The phrase “arising out of” is an industry term of art consistently used in insurance policy forms.
But what does it really mean?
Both underwriters and courts answer that question differently.
An underwriter would say that the phrase is intended to mean those acts or omissions of the policyholder that are explicitly covered by the terms of the policy. There must be a nexus between the act and coverage. Not just a tenous connection, but an actual, proximate cause and effect relationship that can be drawn using logic and common understanding. Underwriters use the phrase “arising out of” in the context of risk. Their whole focus is to determine whether the language in a policy states an assumption of a certain risk and whether that risk is worth the premium charged.
Courts, on the other hand, read an insurance policy in a wholly different context. They are looking for ambiguities only. They will apply plain and ordinary meaning to words in a policy and often refer to dictionaries and the expectations of the policyholder to interpret certain phrases. This approach has led courts to adopt a completely different view of the phase “arising out of.”

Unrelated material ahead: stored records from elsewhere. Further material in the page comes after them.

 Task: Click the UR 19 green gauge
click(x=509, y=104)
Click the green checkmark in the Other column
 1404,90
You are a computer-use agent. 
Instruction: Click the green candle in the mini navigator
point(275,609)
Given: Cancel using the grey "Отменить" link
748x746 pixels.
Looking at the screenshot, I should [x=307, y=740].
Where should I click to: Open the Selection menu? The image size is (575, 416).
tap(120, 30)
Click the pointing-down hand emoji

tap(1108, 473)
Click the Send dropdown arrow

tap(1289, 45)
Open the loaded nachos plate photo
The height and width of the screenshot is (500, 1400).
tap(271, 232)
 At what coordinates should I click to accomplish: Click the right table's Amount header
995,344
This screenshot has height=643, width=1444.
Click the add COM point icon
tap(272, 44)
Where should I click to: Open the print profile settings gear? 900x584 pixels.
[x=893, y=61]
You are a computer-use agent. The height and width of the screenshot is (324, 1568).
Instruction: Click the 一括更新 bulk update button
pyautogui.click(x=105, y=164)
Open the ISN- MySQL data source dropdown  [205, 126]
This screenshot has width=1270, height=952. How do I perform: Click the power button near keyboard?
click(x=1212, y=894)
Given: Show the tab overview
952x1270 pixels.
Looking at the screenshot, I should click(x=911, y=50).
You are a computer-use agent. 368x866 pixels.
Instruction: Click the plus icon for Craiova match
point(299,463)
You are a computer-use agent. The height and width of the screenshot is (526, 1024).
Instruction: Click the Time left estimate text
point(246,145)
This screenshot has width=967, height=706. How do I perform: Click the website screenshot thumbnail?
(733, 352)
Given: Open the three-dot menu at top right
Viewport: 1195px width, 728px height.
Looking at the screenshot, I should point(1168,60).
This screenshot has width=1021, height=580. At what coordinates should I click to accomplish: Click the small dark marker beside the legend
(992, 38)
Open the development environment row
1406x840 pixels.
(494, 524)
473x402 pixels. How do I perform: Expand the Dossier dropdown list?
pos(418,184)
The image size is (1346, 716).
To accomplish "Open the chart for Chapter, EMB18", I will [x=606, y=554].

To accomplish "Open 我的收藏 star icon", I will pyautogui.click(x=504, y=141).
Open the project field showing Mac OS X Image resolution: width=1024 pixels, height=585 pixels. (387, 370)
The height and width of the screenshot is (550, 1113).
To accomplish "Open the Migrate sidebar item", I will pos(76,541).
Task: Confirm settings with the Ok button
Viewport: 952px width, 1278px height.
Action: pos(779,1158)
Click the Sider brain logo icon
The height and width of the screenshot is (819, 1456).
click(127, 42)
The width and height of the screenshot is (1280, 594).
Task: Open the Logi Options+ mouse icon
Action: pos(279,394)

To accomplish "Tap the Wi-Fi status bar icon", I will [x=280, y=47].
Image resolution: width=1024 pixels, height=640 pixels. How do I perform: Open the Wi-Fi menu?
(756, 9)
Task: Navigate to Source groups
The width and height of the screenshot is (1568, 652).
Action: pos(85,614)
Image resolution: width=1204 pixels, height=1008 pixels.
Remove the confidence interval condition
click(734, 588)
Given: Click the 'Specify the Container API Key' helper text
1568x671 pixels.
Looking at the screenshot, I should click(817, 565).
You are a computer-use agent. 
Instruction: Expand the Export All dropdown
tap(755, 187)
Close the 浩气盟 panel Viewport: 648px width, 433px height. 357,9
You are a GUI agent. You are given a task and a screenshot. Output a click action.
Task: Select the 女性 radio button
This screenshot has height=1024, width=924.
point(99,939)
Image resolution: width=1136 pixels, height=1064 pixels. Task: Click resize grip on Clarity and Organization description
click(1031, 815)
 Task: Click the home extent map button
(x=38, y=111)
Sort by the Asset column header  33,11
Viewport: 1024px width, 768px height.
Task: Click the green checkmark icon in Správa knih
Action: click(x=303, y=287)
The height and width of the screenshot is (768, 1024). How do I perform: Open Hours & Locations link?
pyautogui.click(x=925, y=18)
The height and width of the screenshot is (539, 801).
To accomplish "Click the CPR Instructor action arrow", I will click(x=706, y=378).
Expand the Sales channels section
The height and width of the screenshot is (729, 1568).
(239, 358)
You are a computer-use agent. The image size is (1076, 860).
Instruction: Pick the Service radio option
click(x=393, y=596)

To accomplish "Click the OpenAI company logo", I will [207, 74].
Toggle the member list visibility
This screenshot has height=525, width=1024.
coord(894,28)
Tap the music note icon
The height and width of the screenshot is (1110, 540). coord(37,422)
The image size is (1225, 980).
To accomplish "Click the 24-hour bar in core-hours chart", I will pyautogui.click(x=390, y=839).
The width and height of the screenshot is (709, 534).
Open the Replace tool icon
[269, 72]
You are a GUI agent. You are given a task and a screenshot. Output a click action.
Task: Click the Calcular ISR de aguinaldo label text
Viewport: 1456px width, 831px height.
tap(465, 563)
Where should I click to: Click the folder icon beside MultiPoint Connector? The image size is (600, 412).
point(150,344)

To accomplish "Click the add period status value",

In most states, “arising out of” means a but/for connection. The loss would not have occurred but for the action. For example, the clause “arising out of ongoing operations” has been interpreted to cover losses that occurred even after operations have ceased. If the loss would not have occurred but for the ongoing operations at some time, then there would be coverage. See, Tri-Star Theme Builders, Inc. v. OneBeacon Ins. Co., 426 F. App’x 506, 510 (9th Cir. 2011) (finding coverage for ongoing operations even if loss occurred after operations had ceased because loss arose out of operations at some point in time).